PROMPT:
Please copy every record below exactly and leave out the pictures.

[Saved data entries]
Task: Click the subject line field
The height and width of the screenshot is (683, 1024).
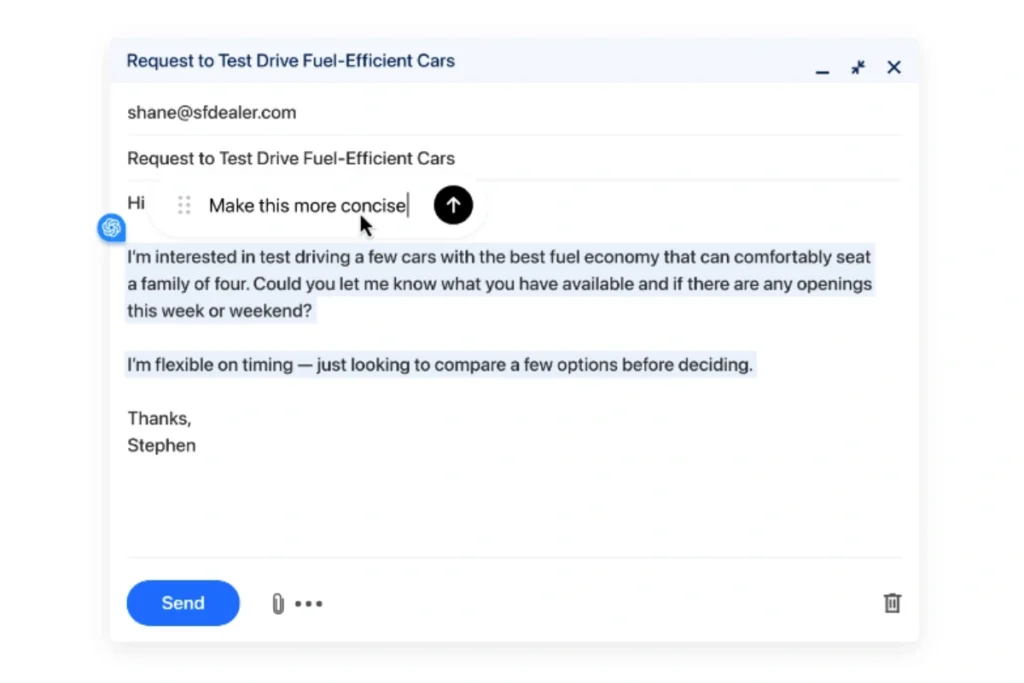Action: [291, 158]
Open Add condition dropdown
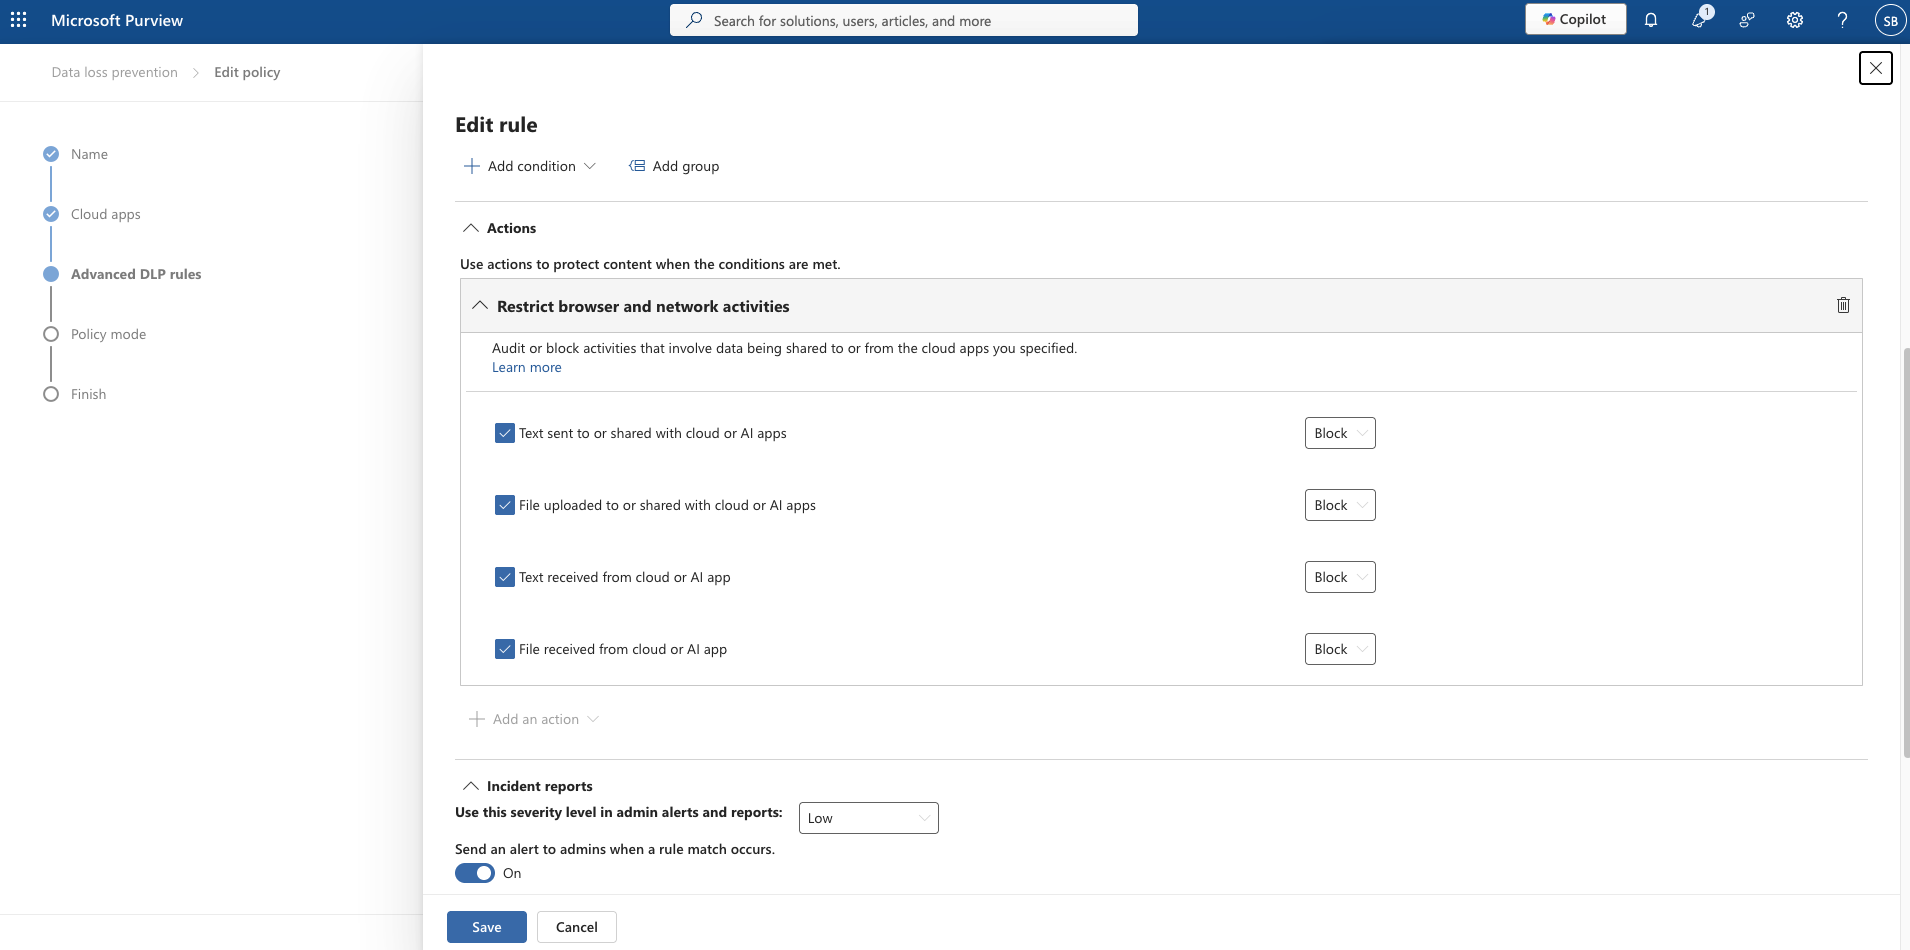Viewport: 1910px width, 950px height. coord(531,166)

YOUR SOLUTION:
Task: Click the subject line field
The height and width of the screenshot is (683, 1024).
Action: [291, 158]
Open Add condition dropdown
Viewport: 1910px width, 950px height. coord(531,166)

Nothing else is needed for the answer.